### Study material ###

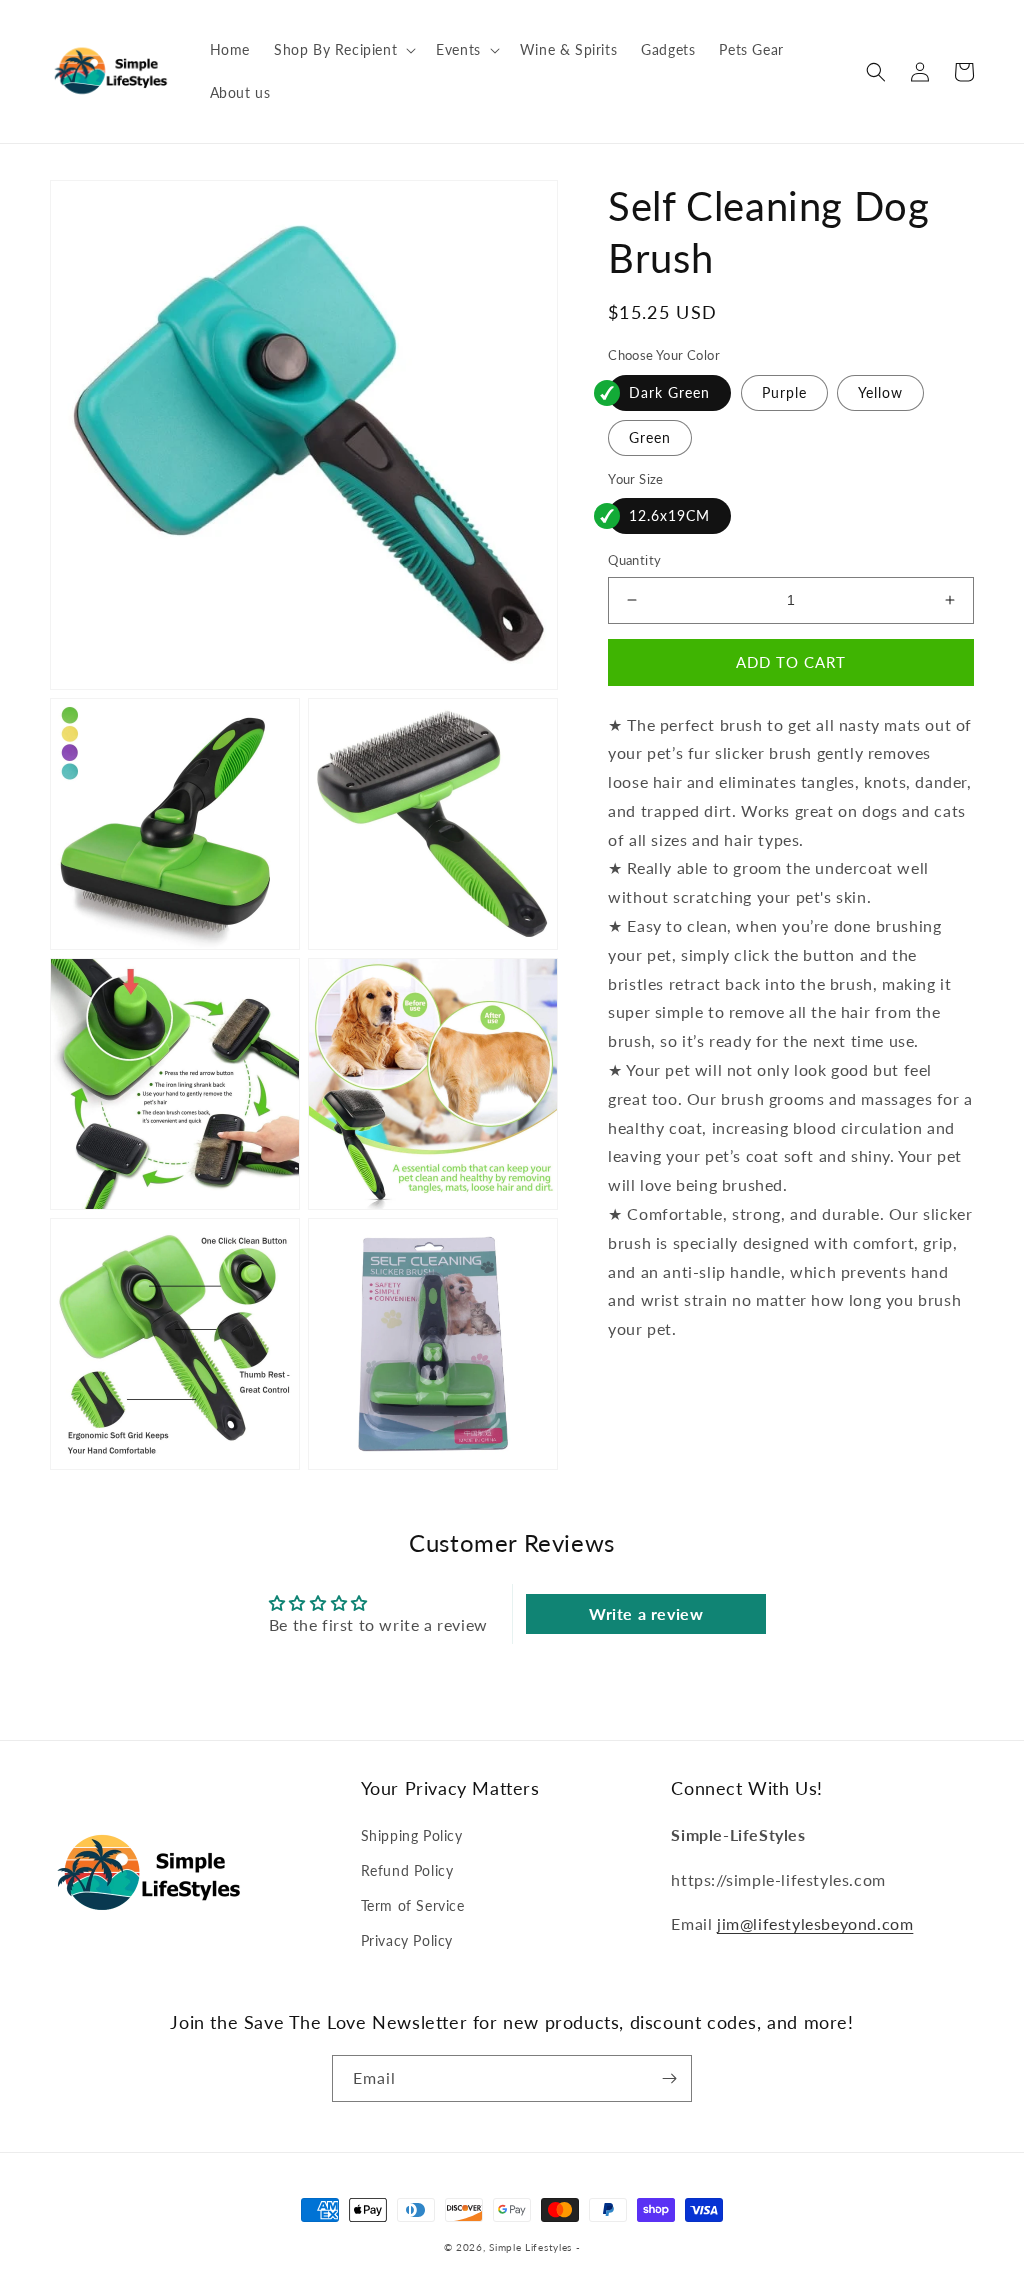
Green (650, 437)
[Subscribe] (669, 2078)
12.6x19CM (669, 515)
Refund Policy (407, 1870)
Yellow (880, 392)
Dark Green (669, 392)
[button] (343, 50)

###

## Description of the task
Start at the first line and set down all of the data exactly, passing over the pictures.

## Exercise solution
Green (650, 437)
[Subscribe] (669, 2078)
12.6x19CM (669, 515)
Refund Policy (407, 1870)
Yellow (880, 392)
Dark Green (669, 392)
[button] (343, 50)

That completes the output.